• Document segment
+ + + +
Saturday, 7 September 2019

quantum mechanics - Free space propagator: reconciling two results


In quantum mechanics, the free space propagator $G(q_f=0,q_i=0;\tau)$ can be easily calculated to be $$\sqrt{\frac{m}{2\pi i \hbar \tau}}$$ by inserting an identity operator.


However if we use functional integral, we get \begin{equation} \begin{split} G(q_f=0,q_i=0;\tau)&=\int Dq e^{-\frac{i}{\hbar}\int_0^{\tau} dt \frac{m}{2}\dot{q}^2}\\ &=\int Dr e^{-\frac{i}{\hbar}(S[q_{cl}]+S[r(t)])}\\ &=\int Dr e^{-\frac{i}{\hbar}S[r(t)]}\\ &=\int Dr e^{\frac{i}{\hbar}\int dt r(t)\partial_t^2 r(t)}\\ &=(\det[\frac{i}{\pi\hbar}\partial_t^2])^{-1/2} \end{split} \end{equation} where the classical trajectory $q_{cl}(t)=0$ due to the boundary conditions and $r(t)$ is the fluctuation. If we solve for the eigenstates and eigenvalues of $\partial_t^2$: $$\partial_t^2 r_n(t)=\lambda_nr_n(t)$$with $r_n(0)=r_0(\tau)=0$, we get $r_n(t)=\sin(n\pi t/\tau)$ and $\lambda_n=(n\pi/\tau)^2$. Therefore, we have $$\det(\partial_t^2)=\prod_{j=1}^{\infty}(n\pi/\tau)^2$$ which goes to infinity and as a result the propagator seems to go to 0.
+ + + +
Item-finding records
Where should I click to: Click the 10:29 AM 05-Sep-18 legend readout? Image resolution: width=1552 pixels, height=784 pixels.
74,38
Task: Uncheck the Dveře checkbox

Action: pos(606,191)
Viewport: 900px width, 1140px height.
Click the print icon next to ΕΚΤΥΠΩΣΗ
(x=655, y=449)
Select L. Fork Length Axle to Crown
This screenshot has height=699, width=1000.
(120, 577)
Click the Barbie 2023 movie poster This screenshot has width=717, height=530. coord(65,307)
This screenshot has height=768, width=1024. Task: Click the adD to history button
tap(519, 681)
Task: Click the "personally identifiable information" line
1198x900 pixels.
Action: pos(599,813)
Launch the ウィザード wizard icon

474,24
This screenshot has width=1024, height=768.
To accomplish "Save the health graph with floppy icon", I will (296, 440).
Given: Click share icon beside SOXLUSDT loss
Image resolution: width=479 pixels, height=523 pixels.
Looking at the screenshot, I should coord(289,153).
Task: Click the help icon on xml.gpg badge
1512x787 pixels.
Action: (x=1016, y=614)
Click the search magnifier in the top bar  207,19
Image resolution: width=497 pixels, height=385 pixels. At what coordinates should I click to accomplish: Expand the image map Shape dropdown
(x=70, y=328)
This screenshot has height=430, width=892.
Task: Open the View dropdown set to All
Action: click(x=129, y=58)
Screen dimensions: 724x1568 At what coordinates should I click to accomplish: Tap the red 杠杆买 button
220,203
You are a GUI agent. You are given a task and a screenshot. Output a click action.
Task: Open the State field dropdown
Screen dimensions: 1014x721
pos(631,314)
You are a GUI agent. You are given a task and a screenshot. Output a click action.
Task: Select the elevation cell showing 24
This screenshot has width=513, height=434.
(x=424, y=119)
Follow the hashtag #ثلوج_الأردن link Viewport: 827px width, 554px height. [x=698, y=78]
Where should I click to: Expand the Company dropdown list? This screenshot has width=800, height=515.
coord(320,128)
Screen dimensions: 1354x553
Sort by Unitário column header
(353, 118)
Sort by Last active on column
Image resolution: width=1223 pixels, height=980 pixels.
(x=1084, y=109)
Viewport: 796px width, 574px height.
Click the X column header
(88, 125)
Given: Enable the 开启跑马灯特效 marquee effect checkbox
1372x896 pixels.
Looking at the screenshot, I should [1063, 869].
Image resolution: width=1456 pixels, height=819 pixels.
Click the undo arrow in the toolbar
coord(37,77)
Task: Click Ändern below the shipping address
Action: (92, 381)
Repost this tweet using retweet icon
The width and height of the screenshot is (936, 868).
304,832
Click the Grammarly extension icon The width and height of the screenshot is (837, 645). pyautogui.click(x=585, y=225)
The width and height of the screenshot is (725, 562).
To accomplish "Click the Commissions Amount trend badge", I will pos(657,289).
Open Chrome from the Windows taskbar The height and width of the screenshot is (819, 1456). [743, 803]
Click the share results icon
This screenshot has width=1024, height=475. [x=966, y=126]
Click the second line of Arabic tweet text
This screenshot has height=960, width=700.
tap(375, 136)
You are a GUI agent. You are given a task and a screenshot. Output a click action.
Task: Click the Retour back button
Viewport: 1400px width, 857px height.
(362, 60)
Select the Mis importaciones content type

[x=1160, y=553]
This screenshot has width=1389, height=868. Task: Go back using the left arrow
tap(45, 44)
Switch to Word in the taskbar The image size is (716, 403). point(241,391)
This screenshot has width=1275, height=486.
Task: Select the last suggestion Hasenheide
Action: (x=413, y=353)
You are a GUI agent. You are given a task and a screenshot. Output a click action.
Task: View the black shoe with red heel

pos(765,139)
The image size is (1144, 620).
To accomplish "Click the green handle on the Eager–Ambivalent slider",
+ + + +
• Parts of the exercise
1. Do these statements agree with the free space propagator post? Answer yes or no for each, and quote the words of the post that decide it. (a) The classical trajectory is zero because of the boundary conditions. (b) The eigenfunctions of the second time derivative are cosine functions. (c) The determinant of the second time derivative goes to zero.
2. In the free space propagator post, what is inserted to calculate the propagator easily?
3. Write a continuation of the free space propagator post that starts after its last sentence.
The material was taken from a different source.

• Responses to the tasks
1.
(a) Yes: "the classical trajectory $q_{cl}(t)=0$ due to the boundary conditions"
(b) No: "we get $r_n(t)=\sin(n\pi t/\tau)$"
(c) No: "which goes to infinity and as a result the propagator seems to go to 0"

2. An identity operator.

3.
I'm not sure where went wrong for this calculation. Any help is appreciated.


Edit: suggested by @AccidentalFourierTransform, below is the zeta function approach, which still doesn't seem to work.


for simplicity we set all the irrelevant constants to 1, and thus $\lambda_n=n^2$, then we have $$\zeta(s)=\sum_{n=1}^{\infty}\frac{1}{\lambda_n^s}=\sum_{n=1}^{\infty}\frac{1}{n^{2s}}$$ and then we need to calculate the derivative of the zeta function and then taking the limit of $s$ goes to 0 followed by exponentiation in order to obtain the determinant.


$$\zeta'(s)=\sum_{n=1}^{\infty}-\frac{ln\lambda_n}{n^{2s}}$$ I tried numerically by taking $s$ to 0 both from the real axis and the imaginary axis, but both seems to diverge, i.e the same problem remains.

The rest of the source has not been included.